'''
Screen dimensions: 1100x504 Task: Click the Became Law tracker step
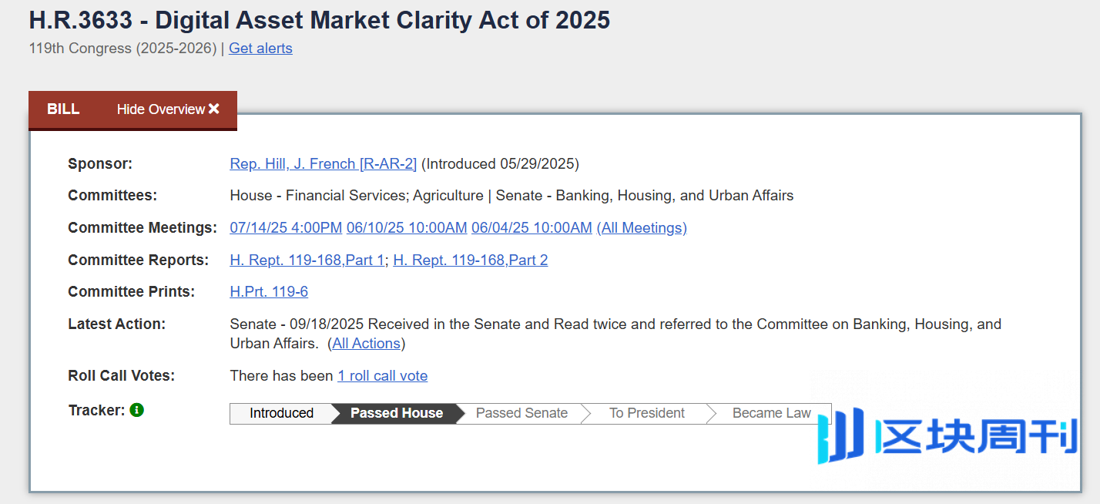771,414
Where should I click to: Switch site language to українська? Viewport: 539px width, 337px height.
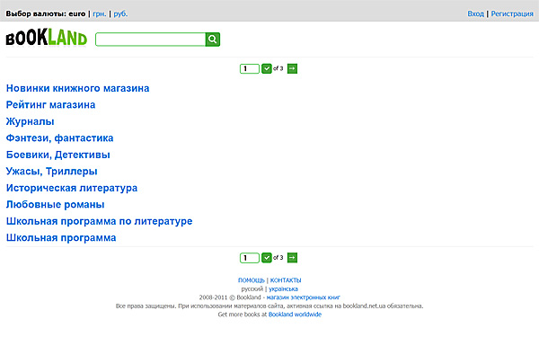pyautogui.click(x=283, y=288)
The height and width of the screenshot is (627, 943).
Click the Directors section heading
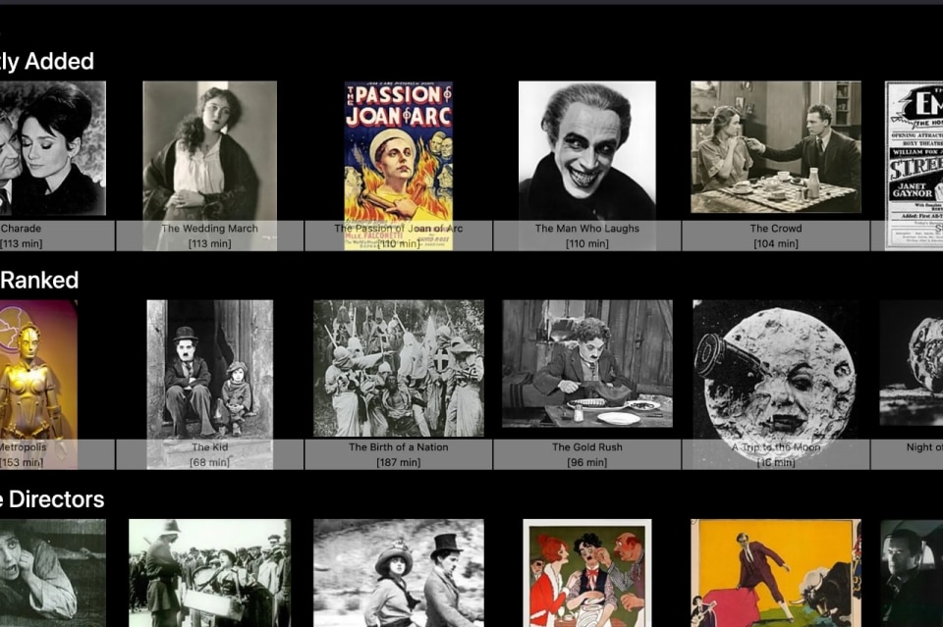tap(52, 499)
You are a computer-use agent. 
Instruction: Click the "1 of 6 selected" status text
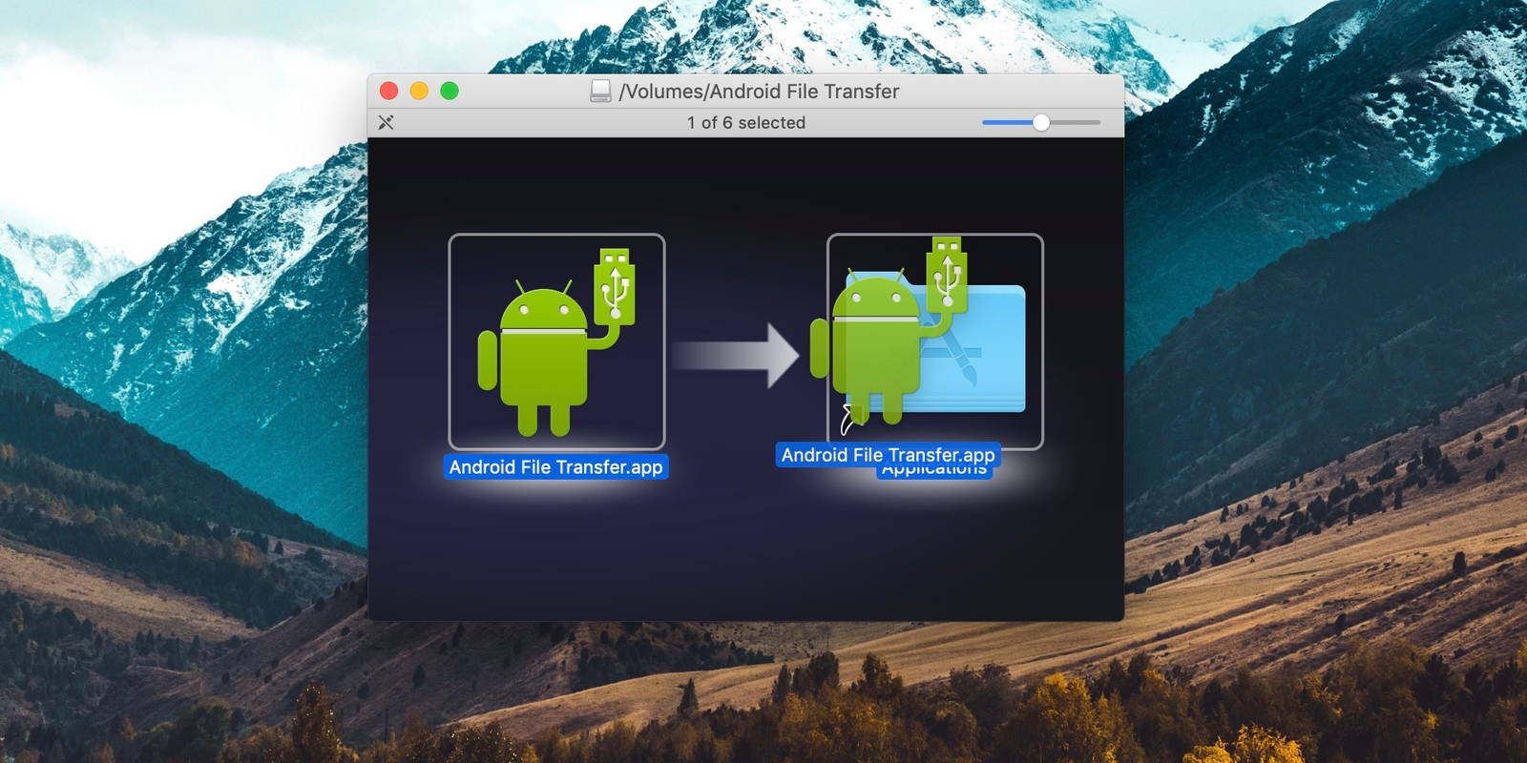(745, 122)
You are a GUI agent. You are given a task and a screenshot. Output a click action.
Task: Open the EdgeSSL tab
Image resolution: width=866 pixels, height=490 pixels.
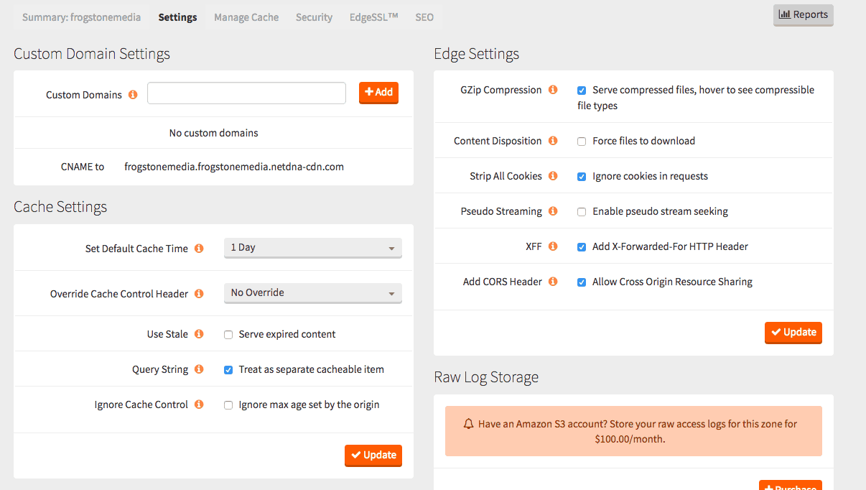(373, 17)
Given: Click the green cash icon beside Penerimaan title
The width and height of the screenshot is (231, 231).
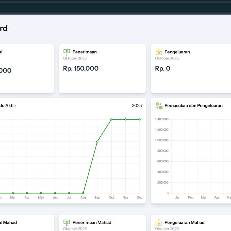Looking at the screenshot, I should click(66, 52).
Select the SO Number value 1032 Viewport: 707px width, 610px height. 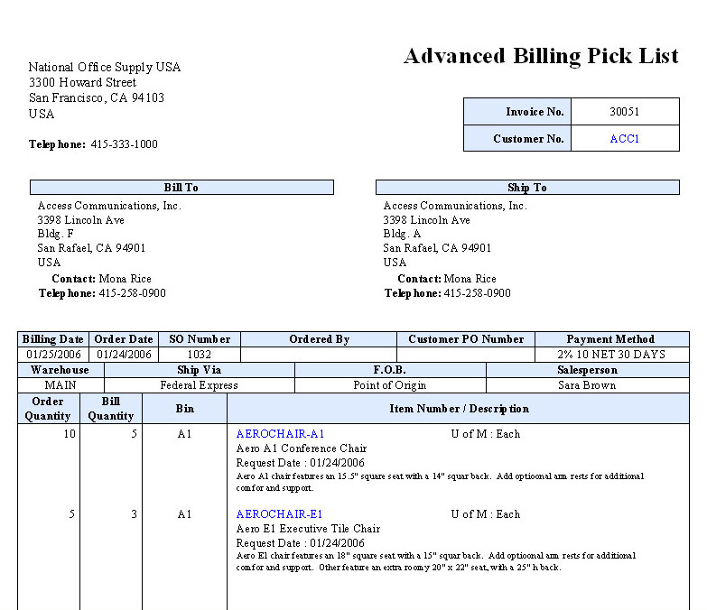point(200,355)
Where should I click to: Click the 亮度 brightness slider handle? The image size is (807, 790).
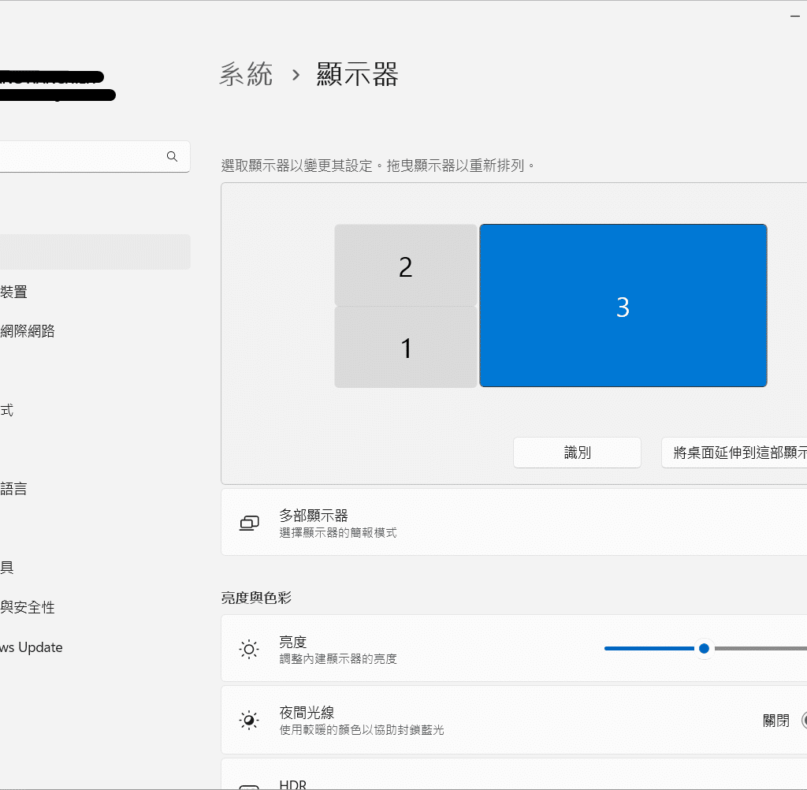pyautogui.click(x=704, y=649)

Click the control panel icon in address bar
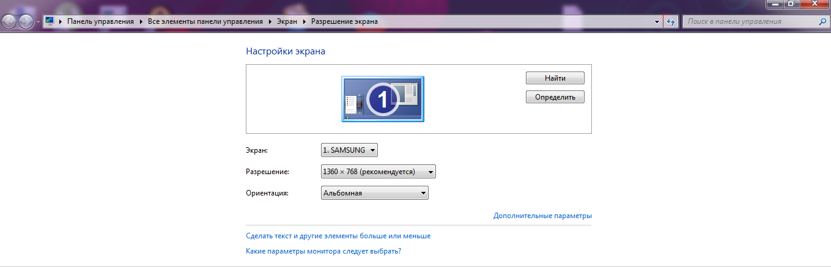click(x=50, y=21)
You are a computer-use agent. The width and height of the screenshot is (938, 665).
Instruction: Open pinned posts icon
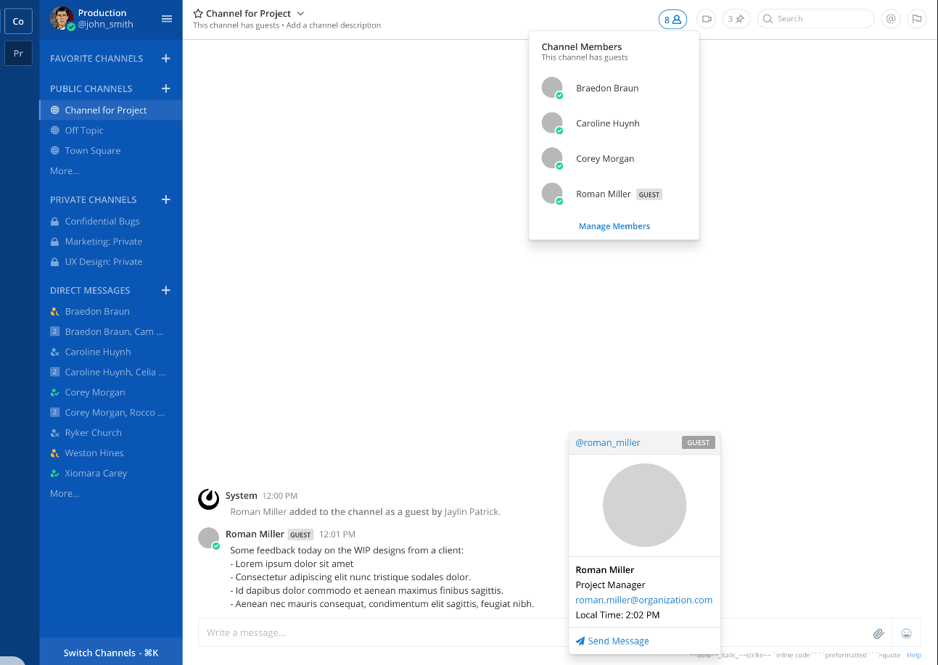[x=736, y=20]
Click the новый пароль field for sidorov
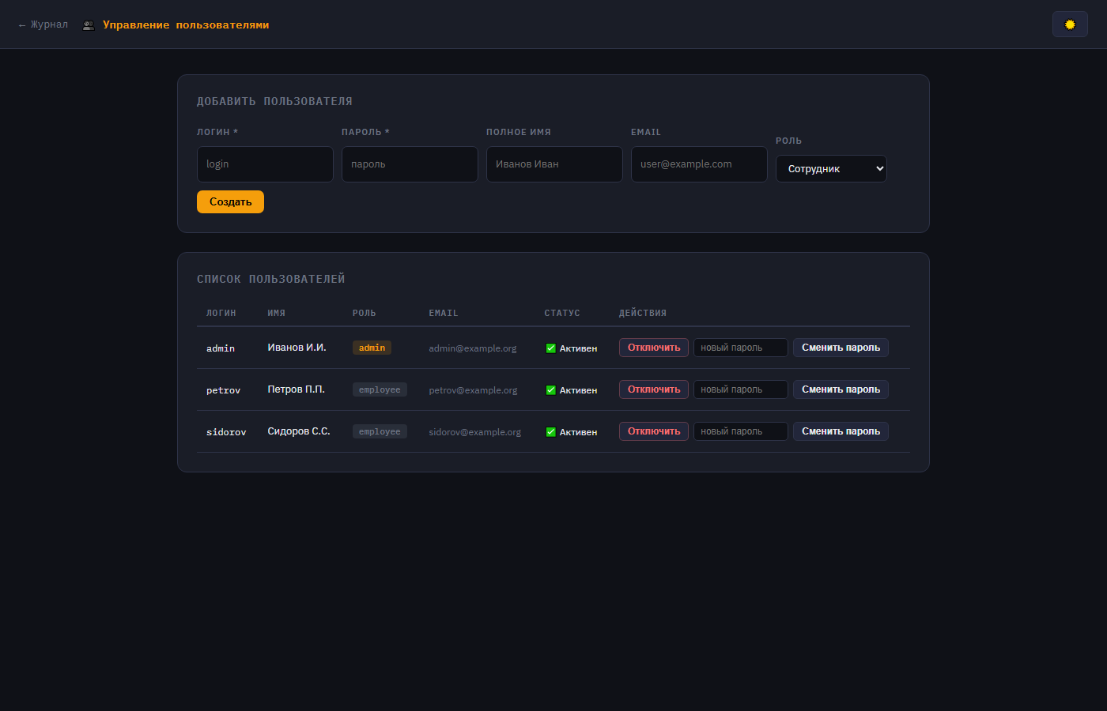The width and height of the screenshot is (1107, 711). pos(740,431)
'''
Task directions: Which lines above contain the word "computer"? Copy all of them.

Answer:
You are a computer-use agent. 
You are a computer-use agent. The width and height of the screenshot is (938, 665).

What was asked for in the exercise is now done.